◆ Estratto della fonte:
****
La fase che si è aperta con la fine del bipolarismo non annuncia alla Sardegna "magnifiche sorti e progressive".
Dalla fine degli Anni Ottanta, di pari passo ai segni di cedimento dell'Urss, si profila una nuova strategia e la ricerca un nuovo nemico "credibile". Da subito è molto chiaro "dov'è" il nemico, ancora molto incerto è sapere "chi sia". Di volta in volta è stato identificato in Gheddaffi, Saddam, Milosevic.
Il Presidente dell'unica potenza globale rimasta, chiarisce l'apparente vaghezza strategica e fa intravedere il futuro riservato alla Sardegna.
"Il Mediterraneo costituisce una regione chiave per gli interessi strategici della Nato. L'evoluzione dello scenario della sicurezza Europea del dopo guerra-fredda, ha accentuato l'importanza del fianco Sud e la necessità di una presenza forte, flessibile e attiva della Nato in una regione instabile. (...) Per il prossimo futuro non scorgiamo molte probabilità di cambiamento. In stretta consultazione con il governo italiano, abbiamo preso alcune importanti decisioni riguardanti cospicui investimenti nel potenziamento delle installazioni che le forze statunitensi possono usare in Italia".

Il rapporto al Congresso, "National security strategy for a new century 1997", è ancora più esplicito. "La maggior parte delle riserve petrolifere si trova in Medio Oriente e col tempo la dipendenza Usa da queste fonti acquisterà importanza crescente man mano che le nostre riserve saranno consumate (...) Abbiamo interesse vitale ad assicurarci l'accesso a risorse critiche(...) Dobbiamo essere preparati e decisi a usare tutti gli strumenti della nostra potenza per influenzare gli altri stati e soggetti non statali(...) avere la volontà e capacità di continuare ad esercitare la leadership globale".
Lo strumento fondamentale, secondo vari analisti talmente importante da porsi come obiettivo strategico in sé, è la Nato: "insostituibile meccanismo per l'esercizio della leadership Usa (...) e per la proiezione della potenza e della influenza americana attraverso l'Atlantico e oltre" (Rapporto al Congresso del Dipartimento della Difesa degli Stati Uniti, 1998).
****
◆ Dati:
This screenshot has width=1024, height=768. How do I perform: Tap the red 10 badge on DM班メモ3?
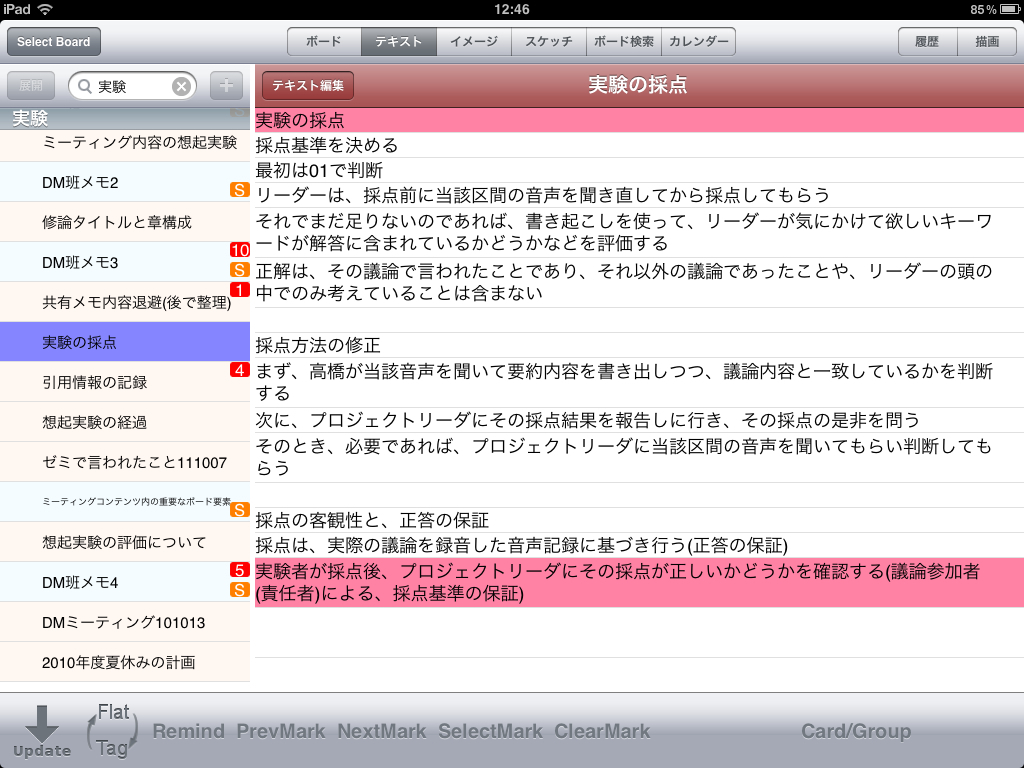point(240,250)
****
◆ Obiettivo:
Scrivi il seguito del testo sulla Sardegna e la strategia della Nato, cominciando dalla frase che viene dopo l'ultima riportata.

◆ Risultato dell'esercizio:
Lo sbocco è il potenziamento dell'alleanza militare atlantica, portato avanti con l'allargamento ai paesi dell'Est europeo e il cambio degli scopi istituzionali. Con disinvoltura, senza grandi dibattiti parlamentari, nel corso della guerra del Kosovo, cessa di essere un alleanza a scopo unicamente difensivo e si trasforma in alleanza per intervenire militarmente "ovunque siano minacciati i nostri interessi", e i rapporti del Presidente Usa tolgono ogni dubbio su quale sia lo Stato titola re dei "nostri" interessi. L'ispirazione di fondo si riassume nella vecchia formula coniata da Roma imperiale: "se vuoi la pace prepara la guerra". La base materiale è l'esigenza della potente industria degli armamenti che, secondo vari analisti economici, è il motore trainante dell'intera economia Usa.
Le trasparenti dichiarazioni di Clinton sulla necessità di "mantenere forze militari superiori" e la deterrenza nucleare per controllare il Mediterraneo e garantire l'accesso al petrolio, sono colorate da una vasta letteratura che, lasciando in ombra il troppo prosaico combustibile, focalizza lo sguardo sulla "storica" contrapposizione tra le due rive del Mediterraneo e vede insanabili scontri di culture, di religioni, di popoli e, nella versione estrema, arriva a parlare di invasione e contagio afro-islamico.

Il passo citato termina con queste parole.